Como seria de esperar de respostas dadas “a quente”, sem o mínimo de ponderação prévia, a escolha que propunham não era a mais adequada em termos financeiros.

“Mas então expliquem-me por que razão preferem essa solução?”

As respostas foram diversas, em termos de fraseologia, mas no essencial preponderou um argumento: porque desse modo não se paga imposto ao Estado.

“Mas será isso legal?”

Dos alunos que prosseguiam na conversa – alguns tinham “ficado pelo caminho”, talvez por sentirem que eu ainda não tinha caucionada a resposta que haviam dado inicialmente –, ninguém queria saber se era legal ou não. Era vantajoso para eles, a culpa do não pagar impostos seria da empresa.

“Mas vocês comprariam um produto a uma empresa sabendo que ela não iria pagar o imposto devido ao Estado?”

Mais alguns alunos emudeceram. Os poucos que ainda permaneciam ativos encolheram os ombros e mantiveram o argumento de que a culpa não seria deles, portanto não poderiam ser responsabilizados. E como era mais vantajoso, comprariam o produto.

Optei por não “esticar mais a corda”. Fiz silêncio por uns momentos, deixei que esse silêncio contagiasse a sala, e só depois me propus encerrar o caso.

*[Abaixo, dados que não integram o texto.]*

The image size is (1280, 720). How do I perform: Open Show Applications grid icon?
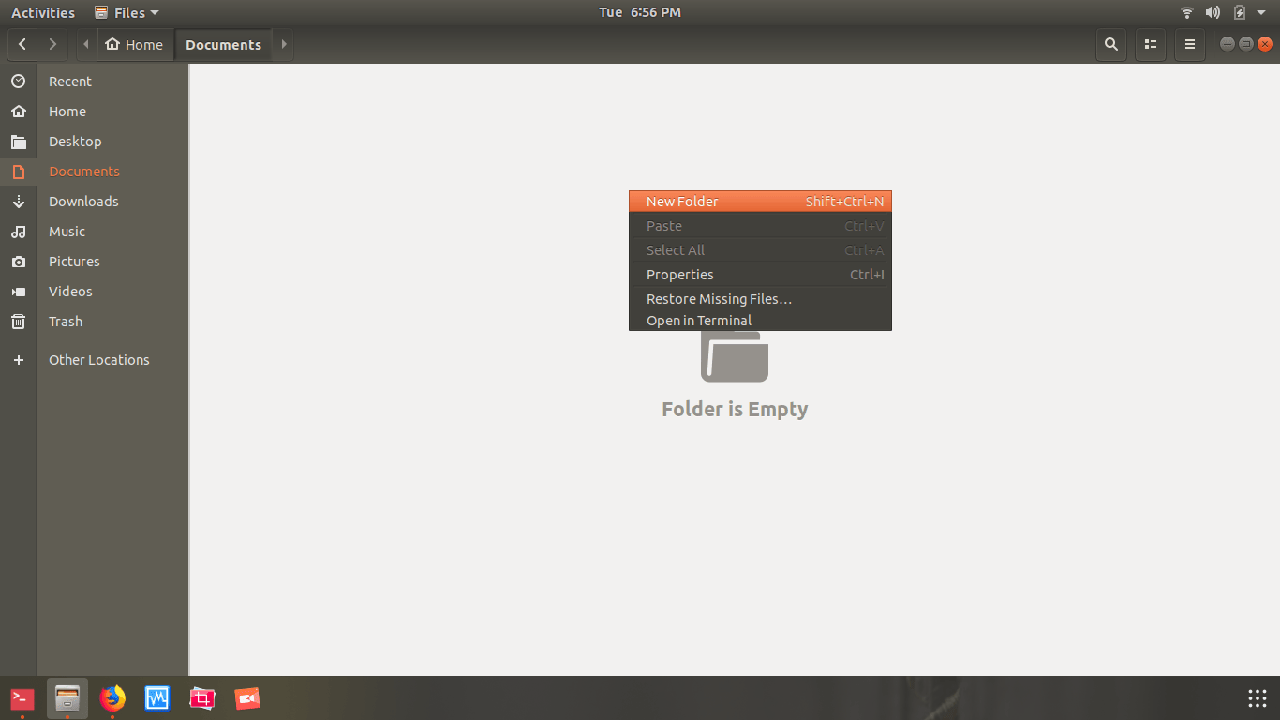(1257, 698)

“Como cidadão, para mim não é de todo agradável sentir que alguns dos presentes estariam dispostos a adquirir um produto mesmo sabendo que quem o vende não irá pagar o imposto devido ao Estado. Cívica, social e legalmente é um comportamento reprovável. Mas passemos adiante. Não é menos grave ter alunos que, frequentando uma Faculdade com tradições em matérias de natureza quantitativa, se deixam atrapalhar com um cálculo tão simples.”

O silêncio imperava. Peguei no giz e sem dizer qualquer palavra rascunhei os resultados dos dois cenários lado a lado, para um produto hipotético com preço de 100 euros.

“Se lhes oferecerem o IVA do produto, significa 18,7 euros de desconto. Se lhes oferecerem 20% de 100 euros significa 20 euros. Certo?”

Não houve comentários.

“Quando vocês não pagam um imposto, alguém tem de o pagar por vós. Quando vocês não pedem uma fatura justificativa de uma compra, alguém tem de pagar o imposto que deixará de ser arrecadado. Como cidadãos, utilizadores dos serviços fornecidos pelo Estado, é nosso dever pugnar para que cada um pague o que lhe compete.”

Terminei.

“Porém, não fique a ideia de que a empresa que nomeei, a que propõe esse tipo de descontos baseado no IVA, não paga o imposto. Paga. Depois de efetuar o desconto, os referidos 18,7 euros, recalcula o valor do imposto incluído no preço líquido do desconto. No fim, a poupança do comprador é suportada pela empresa, que vende o produto mais barato, e pelo Estado, que arrecada um pouco menos de imposto por via da redução do preço do produto.”

Há dias assim. As aulas tomam um rumo inimaginável quando, previamente, procedi ao alinhamento prévio das matérias. São aulas interessantes.